9. Les restrictions imposées par le décret "Magendie" ne sont-elles pas déjà trop importantes pour que l'on ait osé imaginer des impératifs encore plus rigoureux ? Le magistrat a bien souligné, dans son ordonnance, que la sanction de caducité de la déclaration d'appel exposée dans l'article 908 ne pouvait s'appliquer qu'en cas de défaut de notification des seules conclusions.
10. Par conséquent, la simultanéité de la communication des pièces et de la notification des conclusions exposée dans l'article 906 du Code de procédure civile n'est en rien exigée à peine de caducité de la déclaration d'appel. La non-communication des pièces n'est pas assortie de sanction, que ce soit lors de la notification entre avoués ou par voie d'huissier.
Ainsi, ces premières ordonnances relatives à la mise en application du décret "Magendie" confirment les craintes des praticiens : la procédure d'appel est devenue un labyrinthe de pièges réservés à des spécialistes chevronnés.

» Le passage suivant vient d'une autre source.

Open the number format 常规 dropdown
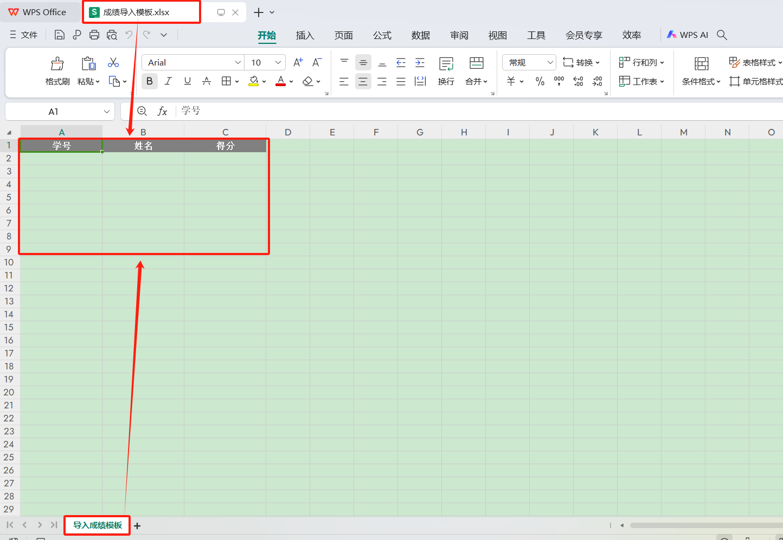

(1) C. pr. civ., art. 908 : "A peine de caducité de la déclaration d'appel, relevée d'office par ordonnance du conseiller de la mise en état, l'appelant dispose d'un délai de trois mois à compter de la déclaration d'appel pour conclure".
(2) C. pr. civ., art. 909 : "L'intimé dispose, à peine d'irrecevabilité relevée d'office, d'un délai de deux mois à compter de la notification des conclusions de l'appelant pour conclure et former, le cas échéant, appel incident".
(3) C. pr. civ., art. 906 : "Les conclusions sont notifiées et les pièces communiquées simultanément par l'avoué de chacune des parties à celui de l'autre partie ; en cas de pluralité de demandeurs ou de défendeurs, elles doivent l'être à tous les avoués constitués".